The 2021 study found that 32% of pharmacies did not have levonorgestrel, a hormone that can prevent pregnancy after unprotected sex, in stock at all, and of the pharmacies that did have it on the shelf, 70% of them kept it in a locked box.

Seth Herald/AFP via Getty Images

Imagine this scenario that untold numbers of women find themselves in each year. Maybe you had unprotected intercourse, or the condom broke, or maybe you accidentally missed taking a birth control pill or two. You don’t want to get pregnant, so you rush to the pharmacy for emergency contraception. All the while, the clock is ticking.

“These medications are incredibly time sensitive,” says Dr. Sonya Borrero, a professor of medicine at the University of Pittsburgh who focuses on reproductive health equity.
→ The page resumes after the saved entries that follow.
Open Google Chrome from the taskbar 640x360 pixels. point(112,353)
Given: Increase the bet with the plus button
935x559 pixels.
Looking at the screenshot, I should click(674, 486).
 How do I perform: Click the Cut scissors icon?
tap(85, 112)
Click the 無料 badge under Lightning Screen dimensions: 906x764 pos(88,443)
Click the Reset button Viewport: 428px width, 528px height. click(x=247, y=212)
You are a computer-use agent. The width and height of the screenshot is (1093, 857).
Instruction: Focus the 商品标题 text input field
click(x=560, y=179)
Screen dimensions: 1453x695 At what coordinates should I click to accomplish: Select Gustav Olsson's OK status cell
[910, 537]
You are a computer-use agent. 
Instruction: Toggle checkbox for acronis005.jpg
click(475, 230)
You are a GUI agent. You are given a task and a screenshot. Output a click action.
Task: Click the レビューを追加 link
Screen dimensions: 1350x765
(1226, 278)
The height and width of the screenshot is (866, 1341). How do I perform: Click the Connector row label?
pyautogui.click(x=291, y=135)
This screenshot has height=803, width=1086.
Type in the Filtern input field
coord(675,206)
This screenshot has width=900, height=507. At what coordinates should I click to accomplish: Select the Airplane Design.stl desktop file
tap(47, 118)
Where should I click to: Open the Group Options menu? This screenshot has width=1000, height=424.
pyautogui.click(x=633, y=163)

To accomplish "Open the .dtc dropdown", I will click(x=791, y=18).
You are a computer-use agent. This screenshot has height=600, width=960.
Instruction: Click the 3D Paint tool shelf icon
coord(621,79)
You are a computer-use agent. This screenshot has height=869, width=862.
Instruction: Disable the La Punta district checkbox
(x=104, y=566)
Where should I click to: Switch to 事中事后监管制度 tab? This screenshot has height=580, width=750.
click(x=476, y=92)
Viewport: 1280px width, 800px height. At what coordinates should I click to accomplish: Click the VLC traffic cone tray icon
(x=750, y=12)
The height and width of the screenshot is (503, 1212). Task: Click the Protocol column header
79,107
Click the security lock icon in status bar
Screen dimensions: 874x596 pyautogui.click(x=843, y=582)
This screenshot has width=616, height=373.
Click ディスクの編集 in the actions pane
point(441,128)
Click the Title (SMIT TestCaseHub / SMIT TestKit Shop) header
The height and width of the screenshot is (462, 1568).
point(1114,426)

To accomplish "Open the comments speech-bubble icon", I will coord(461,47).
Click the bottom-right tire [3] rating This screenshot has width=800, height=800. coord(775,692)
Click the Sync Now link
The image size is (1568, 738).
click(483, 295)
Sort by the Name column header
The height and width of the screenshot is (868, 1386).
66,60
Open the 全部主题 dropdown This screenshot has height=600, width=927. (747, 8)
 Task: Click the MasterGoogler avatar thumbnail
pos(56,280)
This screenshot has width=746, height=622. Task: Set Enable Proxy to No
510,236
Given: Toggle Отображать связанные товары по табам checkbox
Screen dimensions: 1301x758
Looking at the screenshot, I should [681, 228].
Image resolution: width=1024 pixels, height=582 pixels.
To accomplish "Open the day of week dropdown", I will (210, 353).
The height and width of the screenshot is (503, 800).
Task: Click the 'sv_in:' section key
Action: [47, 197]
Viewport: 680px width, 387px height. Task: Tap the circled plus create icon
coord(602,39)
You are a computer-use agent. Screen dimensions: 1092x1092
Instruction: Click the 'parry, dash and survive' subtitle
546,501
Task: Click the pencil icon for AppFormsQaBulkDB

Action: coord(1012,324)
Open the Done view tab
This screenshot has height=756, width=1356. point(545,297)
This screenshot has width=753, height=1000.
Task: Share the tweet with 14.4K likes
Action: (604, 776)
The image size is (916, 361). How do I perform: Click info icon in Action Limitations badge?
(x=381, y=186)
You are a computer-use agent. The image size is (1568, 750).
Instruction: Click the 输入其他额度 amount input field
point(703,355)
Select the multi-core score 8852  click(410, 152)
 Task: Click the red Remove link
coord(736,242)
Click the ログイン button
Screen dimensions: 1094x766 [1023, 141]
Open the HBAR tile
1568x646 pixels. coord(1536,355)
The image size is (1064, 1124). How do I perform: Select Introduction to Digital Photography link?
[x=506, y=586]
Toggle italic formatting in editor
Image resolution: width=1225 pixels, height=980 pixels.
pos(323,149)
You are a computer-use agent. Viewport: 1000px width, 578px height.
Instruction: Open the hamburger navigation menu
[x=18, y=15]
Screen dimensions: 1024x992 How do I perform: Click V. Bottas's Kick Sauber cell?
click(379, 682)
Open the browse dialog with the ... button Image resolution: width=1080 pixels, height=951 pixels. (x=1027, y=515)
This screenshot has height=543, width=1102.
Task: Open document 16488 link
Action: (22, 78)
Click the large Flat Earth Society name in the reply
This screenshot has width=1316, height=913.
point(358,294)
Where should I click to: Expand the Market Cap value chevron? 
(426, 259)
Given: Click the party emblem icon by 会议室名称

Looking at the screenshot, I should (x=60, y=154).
She says emergency contraception pills need to be taken within five days after unprotected sex — “but the sooner, the better.”

Surveys show that roughly a quarter of American women have, at some point in their lives, used emergency contraception pills to prevent an unintended pregnancy. This type of contraception is effective, safe and legal throughout the United States. And yet researchers are finding it’s not always available when people need it.

Take, for example, levonorgestrel, a form of emergency contraception better known under the brand name Plan B, although it’s also available in generic versions with names including My Way, Take Action and My Choice, to name a few. Borrero says Plan B is supposed to be available over the counter, on the shelf, stocked for all ages.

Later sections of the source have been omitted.